Objetivo do exercício ->
Digite de novo, sem mudar nada, o trecho que vai da linha com "Where should I" até a linha com "pos(387,661)", contando as duas. Não coloque as imagens na resposta.

Trecho dos dados ->
::::::::
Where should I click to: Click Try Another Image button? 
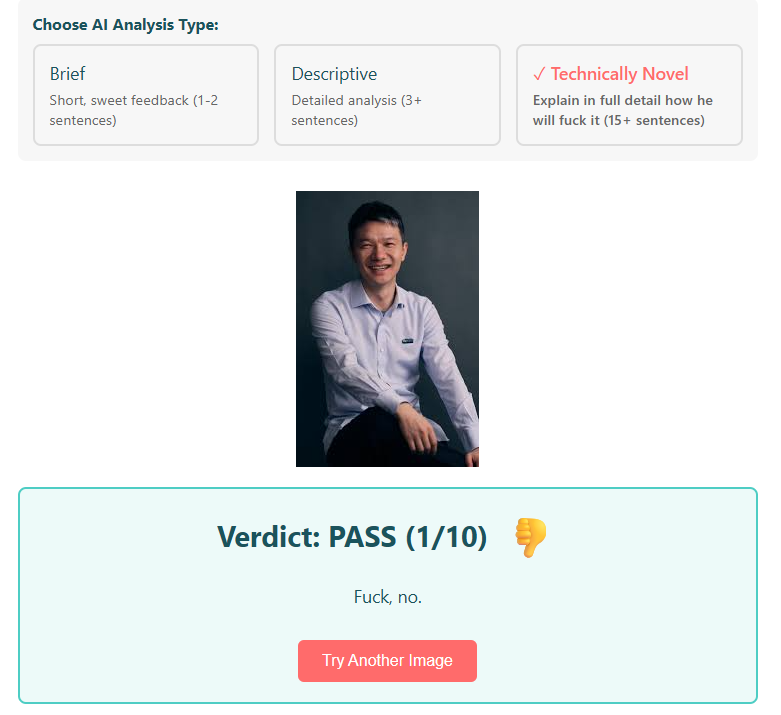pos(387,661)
::::::::
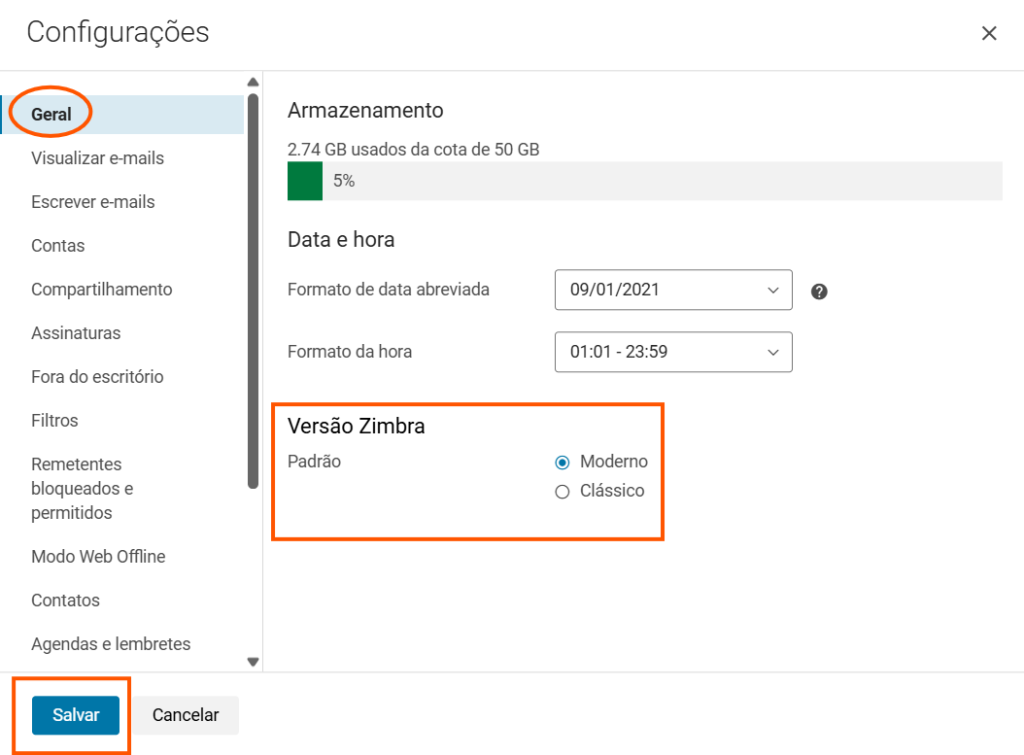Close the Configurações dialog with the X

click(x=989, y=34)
::::::::
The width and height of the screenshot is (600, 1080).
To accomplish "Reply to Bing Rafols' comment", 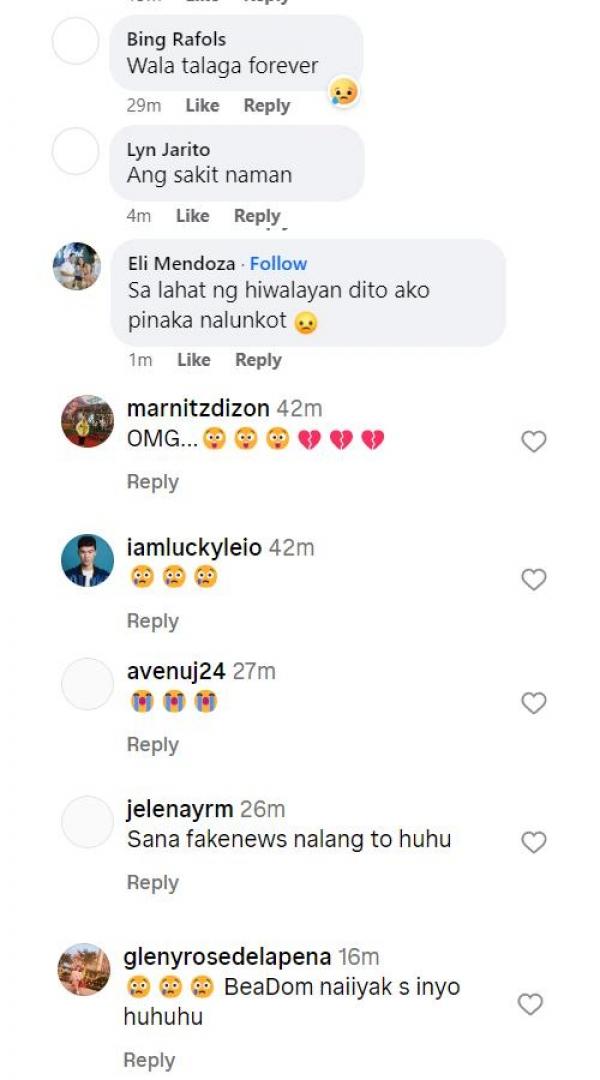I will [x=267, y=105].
::::::::
Tarefa concluída ->
Where should I click to: Click Try Another Image button? 
pos(387,661)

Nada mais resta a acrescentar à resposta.